3 Ways To Perform Quick Exploratory Data Analysis in Python

Photo by rishi on Unsplash

Exploratory data analysis is a very important procedure in Data Science. Whatever we want to do with the data, we have to summarise their main characteristics so we can have a better understanding of them. Sometimes this can be hard to do and often we end up with big and complex outputs. In this post, we will show you 3 ways to perform quick exploratory data analysis in a nice readable format.

We will use the Titanic dataset from Kaggle.

import pandas as pd
import numpy as np

exploratory data analysis

1. Tensorflow Data Validation

TensorFlow Data Validation (TFDV) is a library for exploring and validating machine learning data. It contains a very useful function that can generate statistics from a data frame with just one line of code.

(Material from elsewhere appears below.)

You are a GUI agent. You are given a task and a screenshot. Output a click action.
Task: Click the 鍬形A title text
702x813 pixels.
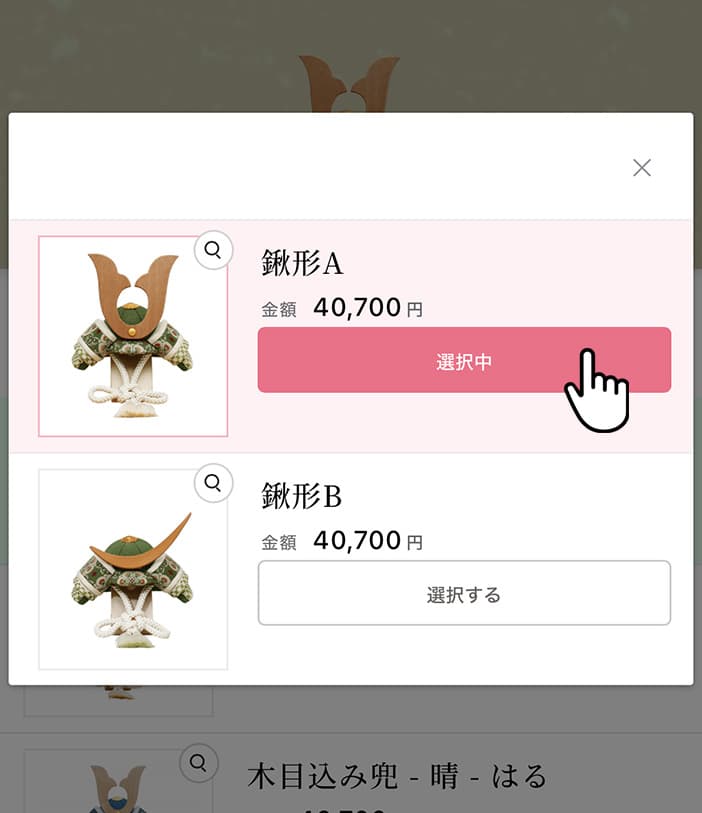pyautogui.click(x=302, y=263)
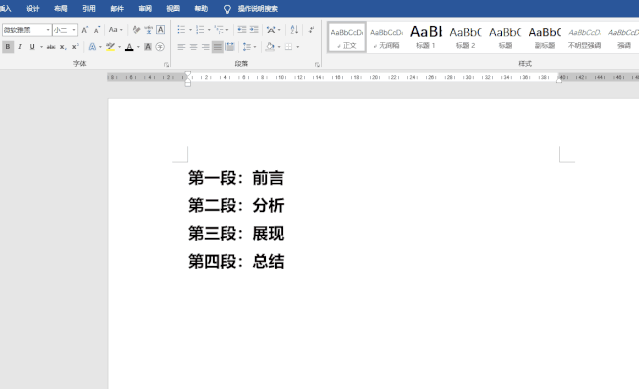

import tensorflow_data_validation as tfdv

stats = tfdv.generate_statistics_from_dataframe(df)


As you can see, we are getting in a nice format a nice summarization of our numeric and categorical features.

2. Quickda

Quickda is an amazing library that is capable to produce a professional HTML interactive output.

import pandas as pd
from quickda.explore_data import *
from quickda.clean_data import *
from quickda.explore_numeric import *
from quickda.explore_categoric import *
from quickda.explore_numeric_categoric import *
from quickda.explore_time_series import *

explore(df, method='profile', report_name='Titanic')

exploratory data analysis

The output is an interactive report that contains many statistics of the data such as a complete variable analysis and the correlation between them. Quickda is a great option when we want to share the analysis with others since we can save it as an HTML file.

3. Pandas

The Pandas library may not be fancy but is one of the most powerful and useful libraries in data science. We will show you how you can get all the information you want for a basic exploratory data analysis. The main advantage of pandas is that can handle big data where the other libraries can’t.

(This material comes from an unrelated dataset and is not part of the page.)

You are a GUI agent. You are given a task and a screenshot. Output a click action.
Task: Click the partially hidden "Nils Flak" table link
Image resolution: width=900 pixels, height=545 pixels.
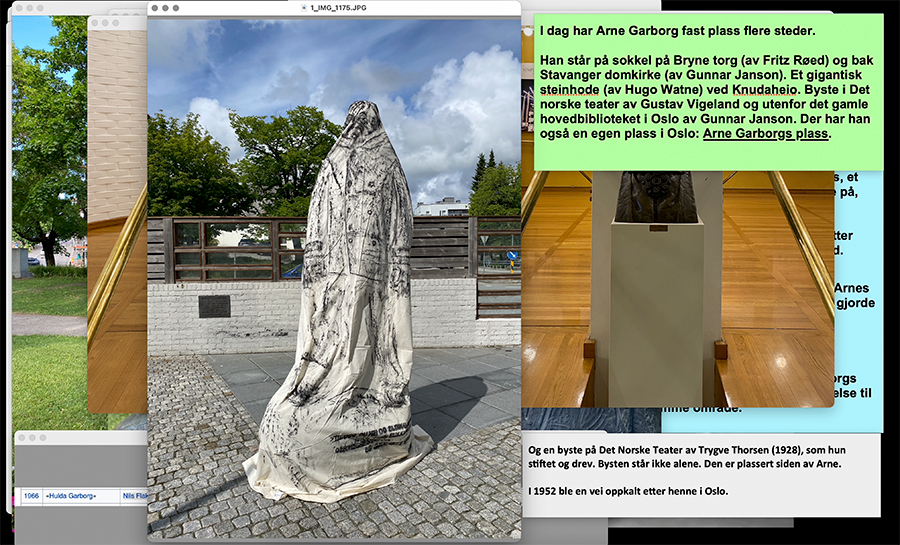[x=133, y=495]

pd.DataFrame({"values":{col:df[col].unique() for col in df},
              'type':{col:df[col].dtype for col in df},
              'unique values':{col:len(df[col].unique()) for col in df},
              'NA values':{col:str(round(sum(df[col].isna())/len(df),2))+'%' for col in df},
              'Duplicated Values':{col:sum(df[col].duplicated()) for col in df}

This is just an example of the power of pandas. Of course, you can do many things such as count the values, plot histograms, etc. but sometimes a data frame like the above is the only information we need.

Summing it up

Tensorflow Data Validation and Quickda can give us automatically a great presentation of the characteristics of our data. We encourage you to take a closer look at them because they are both powerful libraries with many capabilities. However, they can’t handle big data and it will be overkill to use them when you only want a basic understanding of your data. Pandas, on the other hand, is light and fast and can handle easily big data. You can get great results if you use it correctly.